General Counsel Calls for Law Firms to Increase Black Attorney Percentages Go Largely Unanswered

In the aftermath of the murder of George Floyd, protests ignited and corporations declared that Black lives mattered and promised to advance racial justice in society and presumably the workplace. Such calls to conscience weren’t new to their general counsel who had been making this appeal to their law firm clients since 1989 when Harry Pearce then the general counsel of General Motors wrote a letter to his outside counsel requesting that attorneys of color be utilized on GM’s legal matters. Since then hundreds of general counsel have signed a half dozen similar open letters.

Three decades on and another harrowing murder, this time Tyre Nichols, their is worry these calls have fallen on deaf ears. According to the recently released National Association of Law Placement (NALP) annual diversity report, Black associate percentages increased by 0.6 percentage points to 5.77% in 2022. However, the total Black attorney percentage is only 3.92% due to the infinitesimal 0.1 percent increase in Black partners to 2.32%. 

If the past is prologue, these very modest gains will be wiped out fairly quickly by attrition and layoffs just as they were following the 2008 financial collapse. For the seven years that followed, the Black associate percentage dropped precipitously from 4.75 to 3.95. And while the current percentage of 5.77 represents the highest mark, it is still pales since 8 percent of law students are Black. Most revealing is during those years partner profits skyrocketed and Asian American associate percentages steadily increased to 10.93%.

To get to the why in all this, Lawyers of Color, the organization I lead, began tracking the Black attorney percentages of the largest 500 law firms in our Black Guide to Law Schools & Firms 2022. What we’ve found is that a small number of law firms are responsible for the Black associate percentage increase with some 85 firms raising their year-over-year percentages by 1% or more.

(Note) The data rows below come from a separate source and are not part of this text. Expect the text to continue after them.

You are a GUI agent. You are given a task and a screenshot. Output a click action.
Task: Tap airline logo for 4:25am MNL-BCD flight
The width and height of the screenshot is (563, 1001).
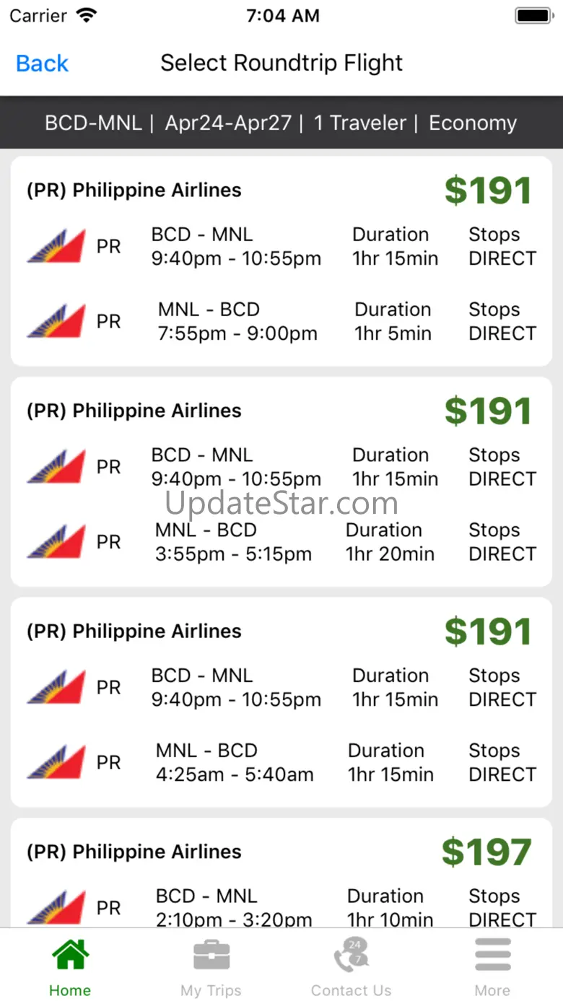click(56, 762)
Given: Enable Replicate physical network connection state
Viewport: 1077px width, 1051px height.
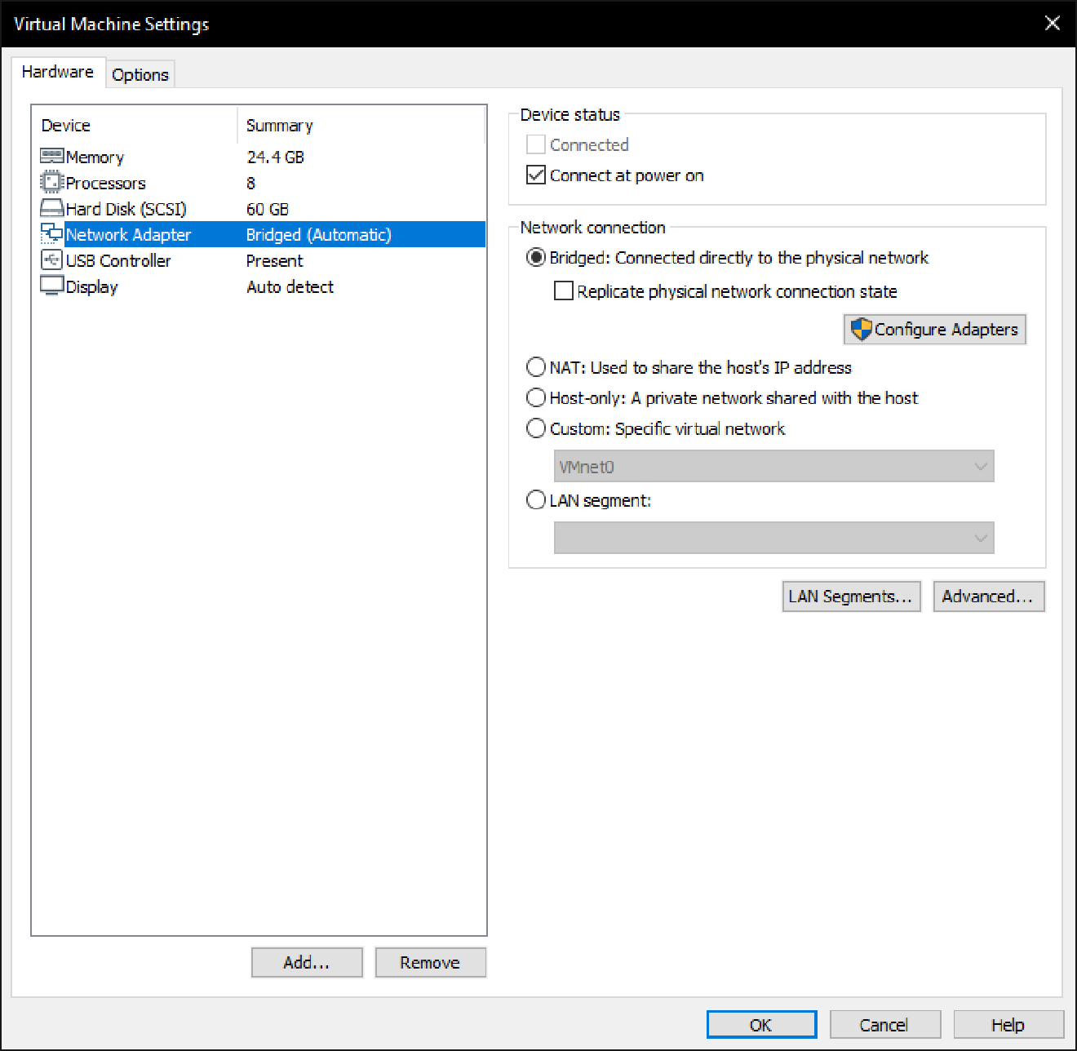Looking at the screenshot, I should click(x=564, y=290).
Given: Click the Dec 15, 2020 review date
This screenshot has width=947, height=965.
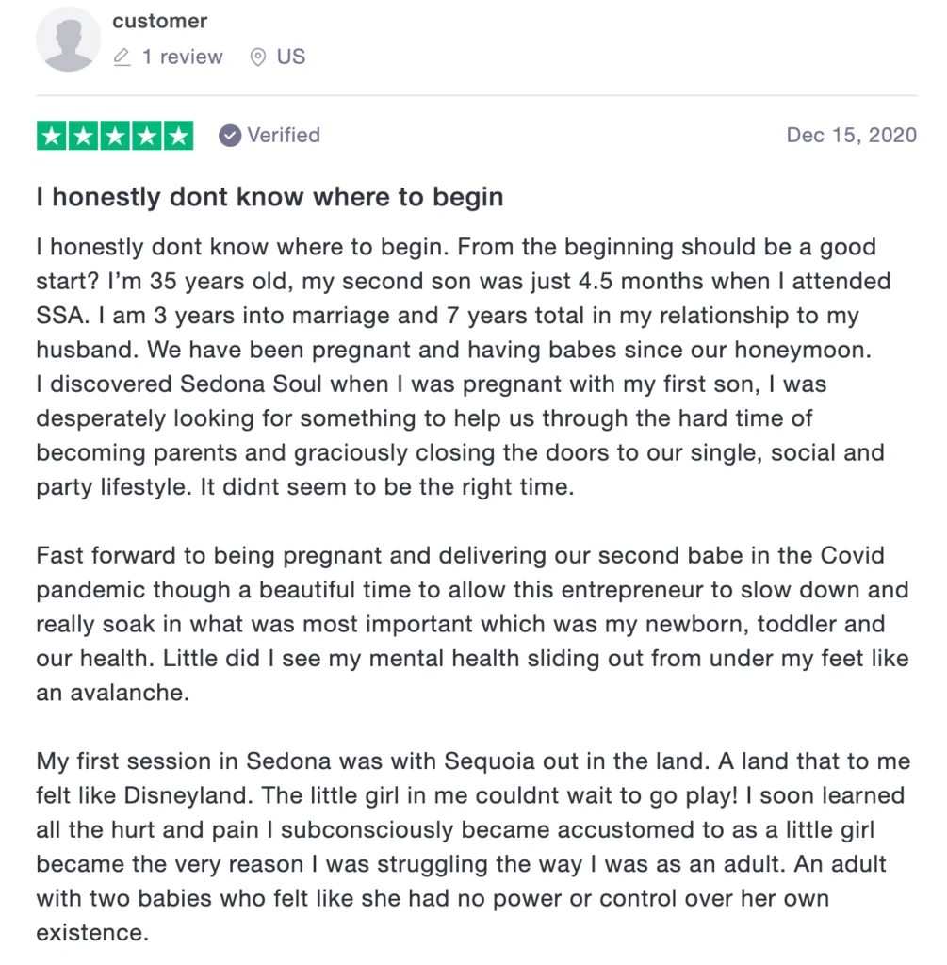Looking at the screenshot, I should pos(851,135).
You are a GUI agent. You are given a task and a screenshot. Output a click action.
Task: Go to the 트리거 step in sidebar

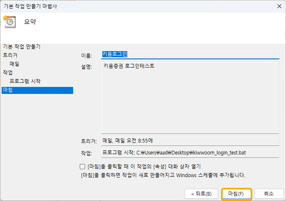click(x=10, y=55)
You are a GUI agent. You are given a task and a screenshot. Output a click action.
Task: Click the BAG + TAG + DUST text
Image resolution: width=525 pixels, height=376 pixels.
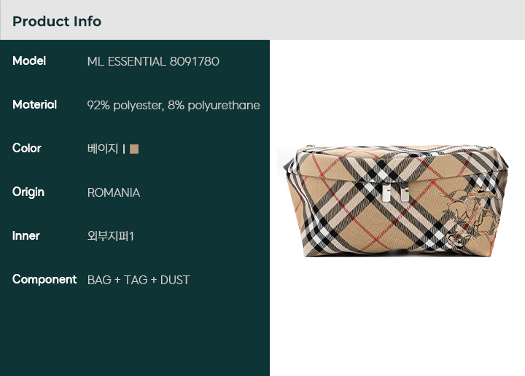tap(139, 280)
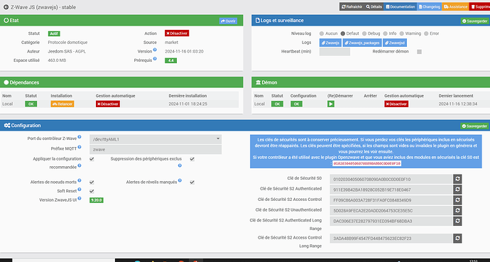The image size is (490, 262).
Task: Open help icon next to Préfixe MQTT
Action: pos(80,147)
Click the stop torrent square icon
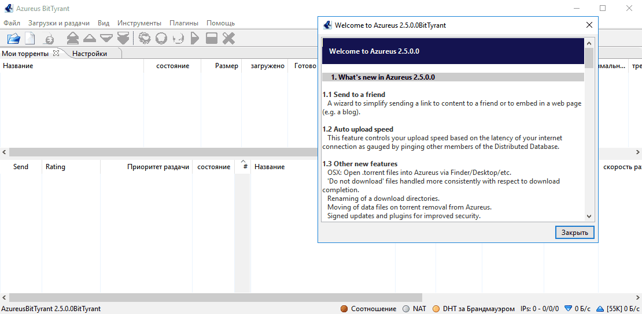Screen dimensions: 642x314 click(x=212, y=39)
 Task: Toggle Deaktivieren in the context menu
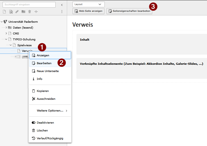pos(45,122)
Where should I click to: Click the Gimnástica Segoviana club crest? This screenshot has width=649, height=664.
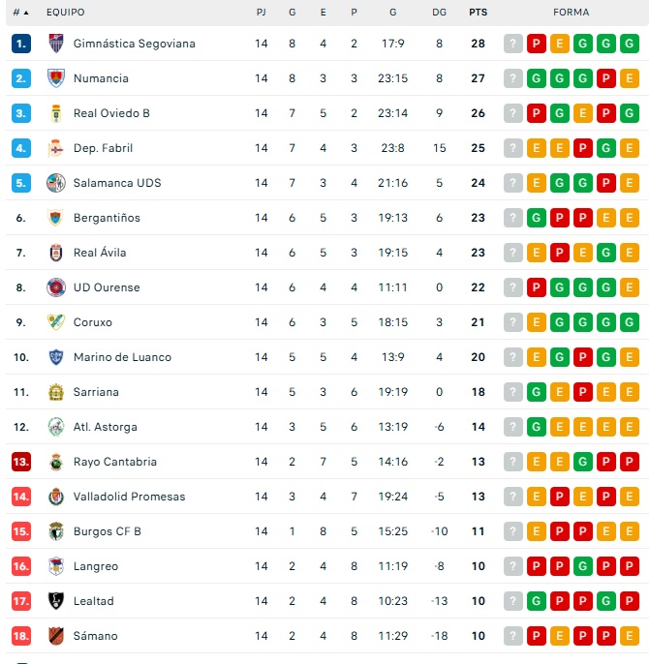coord(55,44)
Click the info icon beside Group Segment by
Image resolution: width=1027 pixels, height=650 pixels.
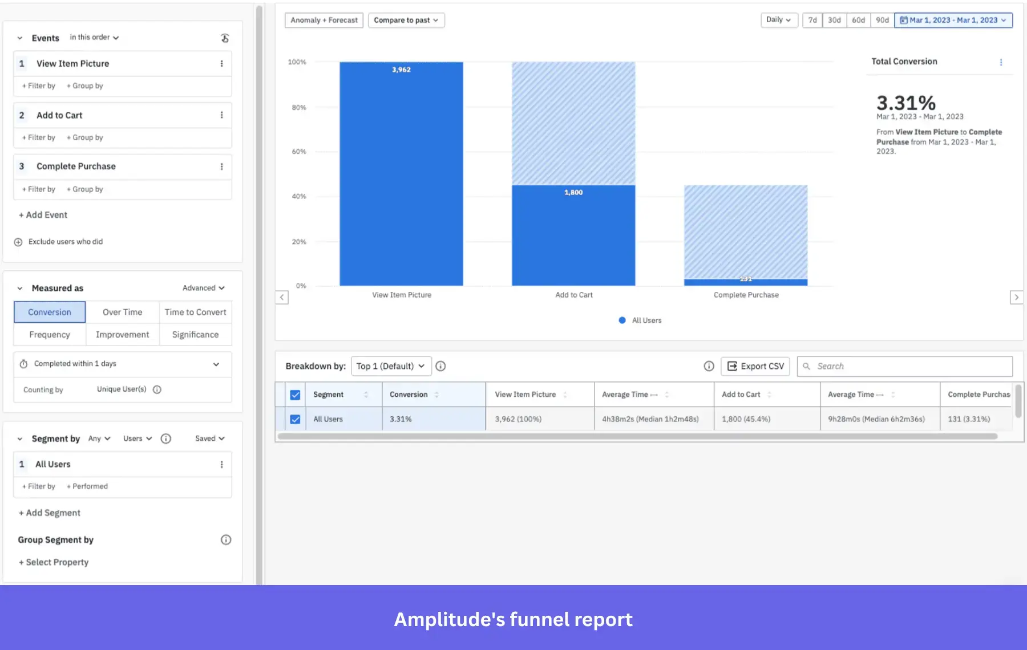(x=226, y=540)
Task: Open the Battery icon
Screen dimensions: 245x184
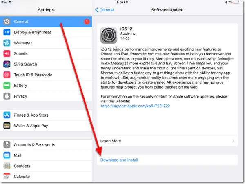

Notable standouts were Chapman and Cutler LLP, which had the highest percentage increase among large firms going from 4.28% to 7.21% last year and Cravath, Swaine & Moore LLP, which leaped from 5.08% to 8.15% giving the the highest total percentage of Black attorneys among large law firms.


While most simply maintain the status quo, some seem only to make a good show of supporting diversity. For instance, following Floyd’s murder, law firms formed the Law Firm Antiracism Alliance (LFAA). One of its members, 450-lawyer Holland & Hart, reported having only 5 Black attorneys. That’s about 1% folks. LFAA’s stated mission is to “better use the law to benefit communities of color.” Having a respectable percentage of Black attorneys would seem the logical place to start.